- **Work request**
Go through the records below and show every line with the string "Sede".

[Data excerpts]
——
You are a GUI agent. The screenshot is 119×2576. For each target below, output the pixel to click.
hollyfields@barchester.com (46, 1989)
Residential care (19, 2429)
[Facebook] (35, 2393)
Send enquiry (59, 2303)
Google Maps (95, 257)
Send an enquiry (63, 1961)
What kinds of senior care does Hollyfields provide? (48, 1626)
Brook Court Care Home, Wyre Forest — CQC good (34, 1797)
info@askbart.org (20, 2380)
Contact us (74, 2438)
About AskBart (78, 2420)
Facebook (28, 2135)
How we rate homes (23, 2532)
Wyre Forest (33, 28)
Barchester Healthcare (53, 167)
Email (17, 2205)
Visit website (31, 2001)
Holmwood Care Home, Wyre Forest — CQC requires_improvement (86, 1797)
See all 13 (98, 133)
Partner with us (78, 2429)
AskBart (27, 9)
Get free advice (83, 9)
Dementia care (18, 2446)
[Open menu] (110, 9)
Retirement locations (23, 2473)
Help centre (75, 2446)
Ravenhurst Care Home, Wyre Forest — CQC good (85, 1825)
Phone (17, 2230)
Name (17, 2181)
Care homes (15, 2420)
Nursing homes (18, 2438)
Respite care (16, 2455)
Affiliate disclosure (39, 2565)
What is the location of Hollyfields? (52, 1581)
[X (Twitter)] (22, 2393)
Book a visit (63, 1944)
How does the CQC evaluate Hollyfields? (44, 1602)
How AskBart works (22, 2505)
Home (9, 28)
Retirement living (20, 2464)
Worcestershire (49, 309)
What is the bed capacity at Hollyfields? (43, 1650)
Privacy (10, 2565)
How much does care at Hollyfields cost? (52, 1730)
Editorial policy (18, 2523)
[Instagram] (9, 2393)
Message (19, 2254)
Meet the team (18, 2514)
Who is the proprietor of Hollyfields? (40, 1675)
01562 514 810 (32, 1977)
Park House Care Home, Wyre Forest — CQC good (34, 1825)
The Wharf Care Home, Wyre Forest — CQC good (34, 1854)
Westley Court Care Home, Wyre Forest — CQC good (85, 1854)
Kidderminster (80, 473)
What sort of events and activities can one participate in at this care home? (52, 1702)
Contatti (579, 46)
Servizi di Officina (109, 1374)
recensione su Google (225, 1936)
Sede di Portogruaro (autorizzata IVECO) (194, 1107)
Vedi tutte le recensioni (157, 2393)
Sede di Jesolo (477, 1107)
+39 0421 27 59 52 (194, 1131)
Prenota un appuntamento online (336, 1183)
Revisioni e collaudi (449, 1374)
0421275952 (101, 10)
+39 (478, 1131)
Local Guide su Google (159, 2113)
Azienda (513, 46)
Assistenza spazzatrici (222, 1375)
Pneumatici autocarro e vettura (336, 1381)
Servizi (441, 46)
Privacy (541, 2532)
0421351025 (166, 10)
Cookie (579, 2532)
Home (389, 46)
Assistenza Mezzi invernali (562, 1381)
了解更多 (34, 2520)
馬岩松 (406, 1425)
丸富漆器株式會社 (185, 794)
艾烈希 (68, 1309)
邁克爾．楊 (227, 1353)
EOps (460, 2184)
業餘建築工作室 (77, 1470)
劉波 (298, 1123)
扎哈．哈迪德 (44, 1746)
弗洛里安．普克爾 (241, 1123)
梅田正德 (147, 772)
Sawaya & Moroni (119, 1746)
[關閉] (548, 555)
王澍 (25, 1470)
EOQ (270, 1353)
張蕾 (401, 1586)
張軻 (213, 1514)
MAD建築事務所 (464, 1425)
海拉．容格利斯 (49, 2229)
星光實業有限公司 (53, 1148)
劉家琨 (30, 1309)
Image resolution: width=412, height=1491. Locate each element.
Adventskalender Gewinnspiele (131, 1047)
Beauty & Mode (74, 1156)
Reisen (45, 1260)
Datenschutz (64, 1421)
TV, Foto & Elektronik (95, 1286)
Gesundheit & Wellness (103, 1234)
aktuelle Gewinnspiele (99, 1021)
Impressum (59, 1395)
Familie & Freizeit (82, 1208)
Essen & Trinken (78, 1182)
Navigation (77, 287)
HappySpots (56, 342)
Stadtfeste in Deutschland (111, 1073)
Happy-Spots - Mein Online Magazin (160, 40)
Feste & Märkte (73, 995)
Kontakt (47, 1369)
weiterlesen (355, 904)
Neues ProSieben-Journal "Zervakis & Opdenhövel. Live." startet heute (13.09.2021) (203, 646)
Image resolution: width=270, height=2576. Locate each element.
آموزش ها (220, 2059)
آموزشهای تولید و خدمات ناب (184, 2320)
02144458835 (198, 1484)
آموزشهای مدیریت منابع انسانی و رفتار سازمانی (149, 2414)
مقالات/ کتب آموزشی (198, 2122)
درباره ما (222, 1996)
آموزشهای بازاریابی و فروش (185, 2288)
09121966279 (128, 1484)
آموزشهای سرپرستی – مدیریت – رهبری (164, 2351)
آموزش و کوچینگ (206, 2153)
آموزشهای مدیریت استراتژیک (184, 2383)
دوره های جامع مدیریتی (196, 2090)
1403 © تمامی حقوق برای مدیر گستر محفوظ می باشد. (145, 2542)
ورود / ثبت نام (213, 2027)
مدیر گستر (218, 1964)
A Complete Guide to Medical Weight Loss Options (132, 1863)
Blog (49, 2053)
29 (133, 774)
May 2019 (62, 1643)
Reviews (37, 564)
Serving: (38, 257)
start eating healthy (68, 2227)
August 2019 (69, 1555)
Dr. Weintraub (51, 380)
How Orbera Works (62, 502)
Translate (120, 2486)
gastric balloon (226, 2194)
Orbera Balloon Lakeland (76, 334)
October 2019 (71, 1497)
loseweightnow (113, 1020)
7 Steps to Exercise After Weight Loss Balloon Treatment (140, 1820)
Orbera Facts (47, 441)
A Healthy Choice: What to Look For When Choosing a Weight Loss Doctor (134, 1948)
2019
——
- **Reply**
Sede di Portogruaro (autorizzata IVECO) (194, 1107)
Sede di Jesolo (477, 1107)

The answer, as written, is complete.